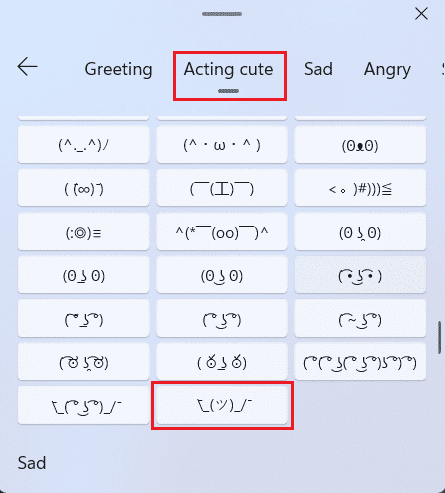This screenshot has width=445, height=493.
Task: Insert the (^._.^)/ cat kaomoji
Action: pyautogui.click(x=83, y=145)
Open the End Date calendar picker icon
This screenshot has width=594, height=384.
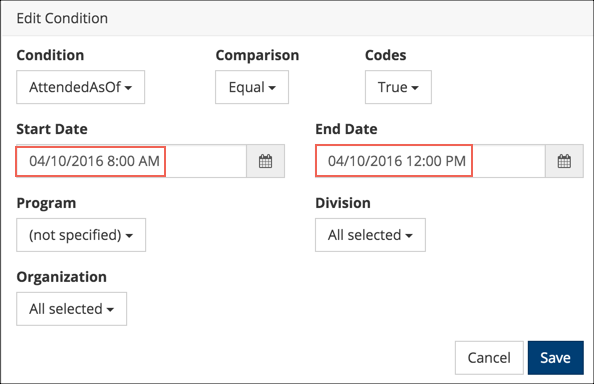click(564, 161)
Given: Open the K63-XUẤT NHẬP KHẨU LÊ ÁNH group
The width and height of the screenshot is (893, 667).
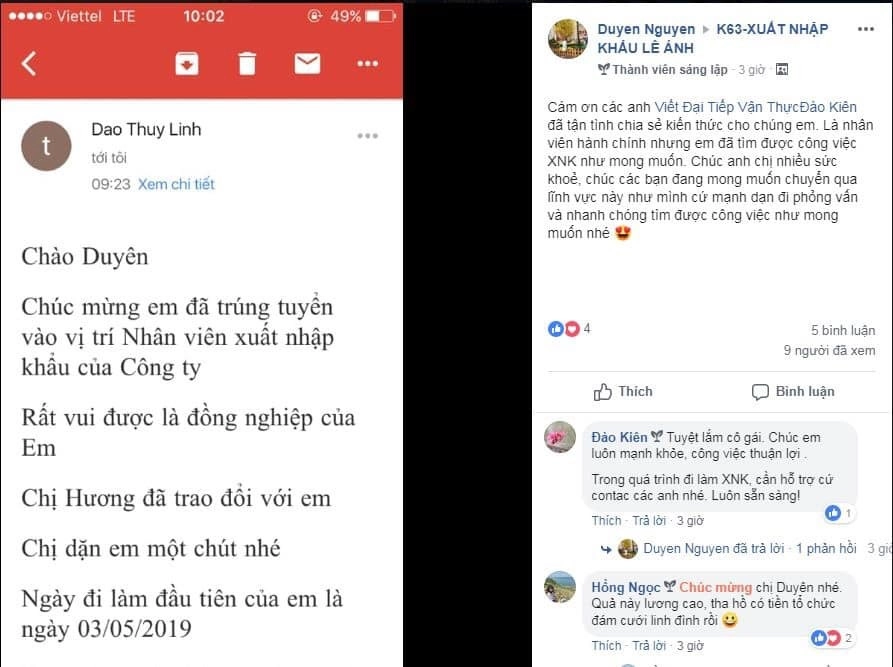Looking at the screenshot, I should [x=713, y=38].
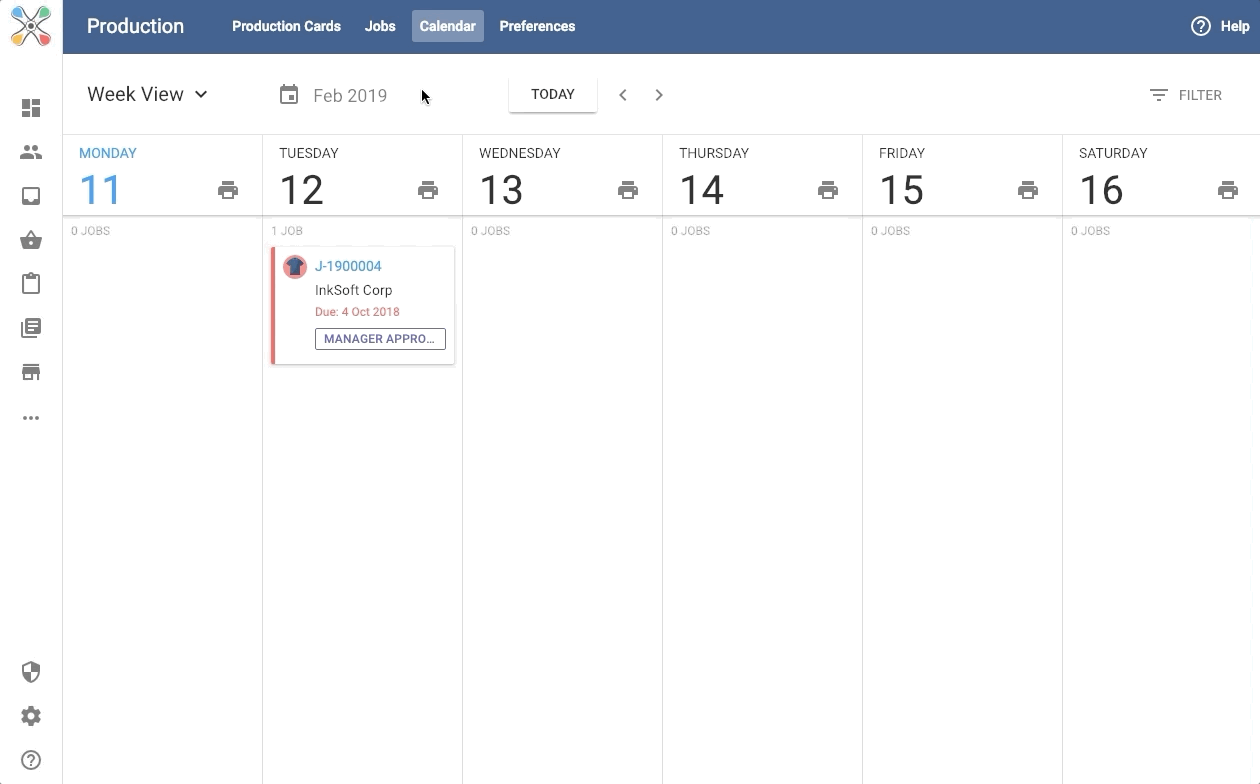Open the Preferences tab
1260x784 pixels.
coord(537,26)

Objective: Convert the listing above into a Markdown table with the columns Row and Line. Start at the line containing "Open the End Date calendar picker icon" and end at the final line of the listing, including both, numbering each line and omitting blank lines and pictures.

Response:
| Row | Line |
|---|---|
| 1 | Open the End Date calendar picker icon |
| 2 | This screenshot has width=594, height=384. |
| 3 | click(564, 161) |
| 4 | Given: Open the K63-XUẤT NHẬP KHẨU LÊ ÁNH group |
| 5 | The width and height of the screenshot is (893, 667). |
| 6 | Looking at the screenshot, I should [x=713, y=38]. |
| 7 | Open the Preferences tab |
| 8 | 1260x784 pixels. |
| 9 | coord(537,26) |